In our chat about this, Eliezer said that, aside from the difficulty of making a human-level mathematical philosophy engine aligned with our goals, an additional significant relevant disagreement with Paul is that Eliezer thinks it’s likely that we’ll use low-level self-improvement on the road to human-level AI; he used the analogies of programmers using compilers instead of writing machine code directly, and of EURISKO helping Lenat. (Again, hoping I’m not misrepresenting.)
This seems like a plausible scenario to me, but I’m not convinced it argues for the kind of work we’re doing currently; it seems fairly likely to me that “reliably helping the programmers to do low-level tasks on the way to human-level AI” can probably be handled by having a small protected metalayer, which only the humans can modify. This sort of architecture seems very problematic for an AI acting in the world—it makes Cartesian assumptions, and we don’t want something that’s bound to a single architecture like that—which is why we haven’t been looking in this direction, but if this is a significant reason for studying self-reference, we should be exploring obvious tricks involving a protected metalayer.
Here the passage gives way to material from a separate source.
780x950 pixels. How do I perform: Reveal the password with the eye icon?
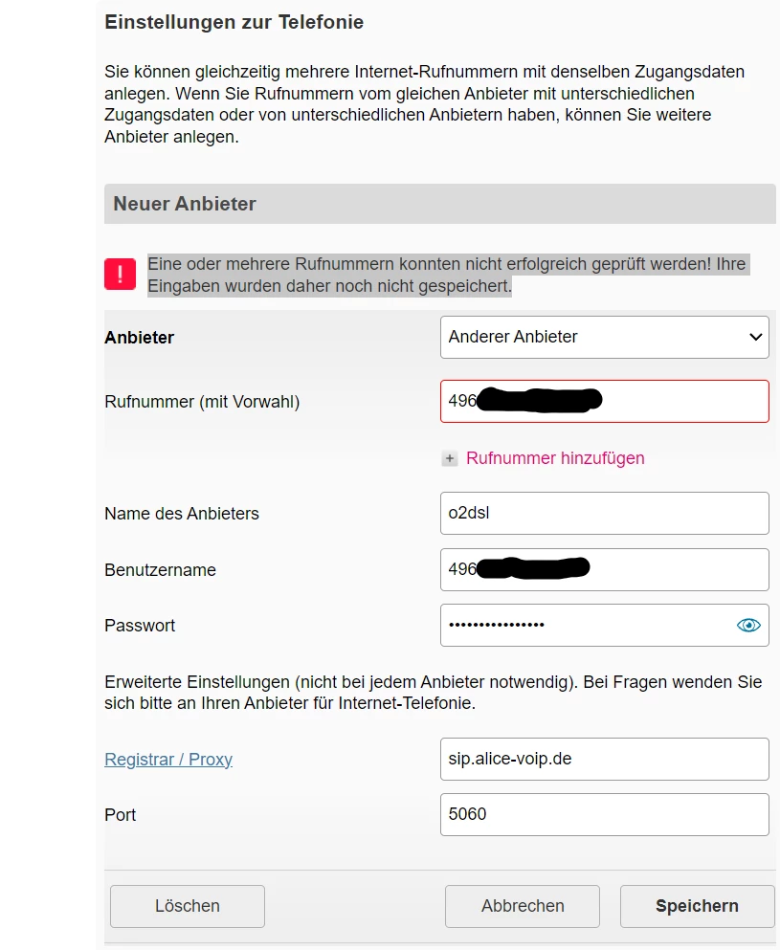click(x=747, y=625)
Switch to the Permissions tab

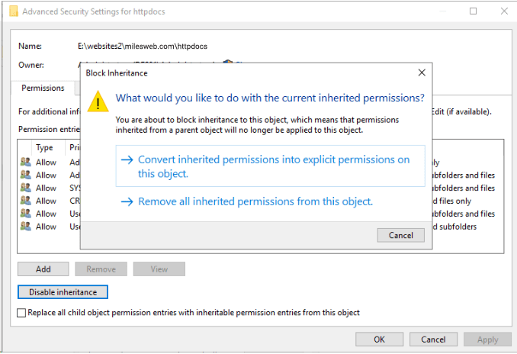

For example, the Milawa theorem prover has a small initial verifier, which can be replaced by a different verifier that accepts proofs in a more powerful language, given a proof that the new verifier only outputs theorems that the old verifier would also have outputted on some input. How does this avoid running into the Löbstacle? (I.e., how can the new verifier also allow the user to replace it given a proof of the analogous theorem in its language?) The answer is, by having a protected metalevel; the proof that the new verifier only outputs theorems the old verifier would have outputted does not need to prove anything about the code that is willing to switch out the new verifier for an even newer verifier.
(Thanks for the feedback!)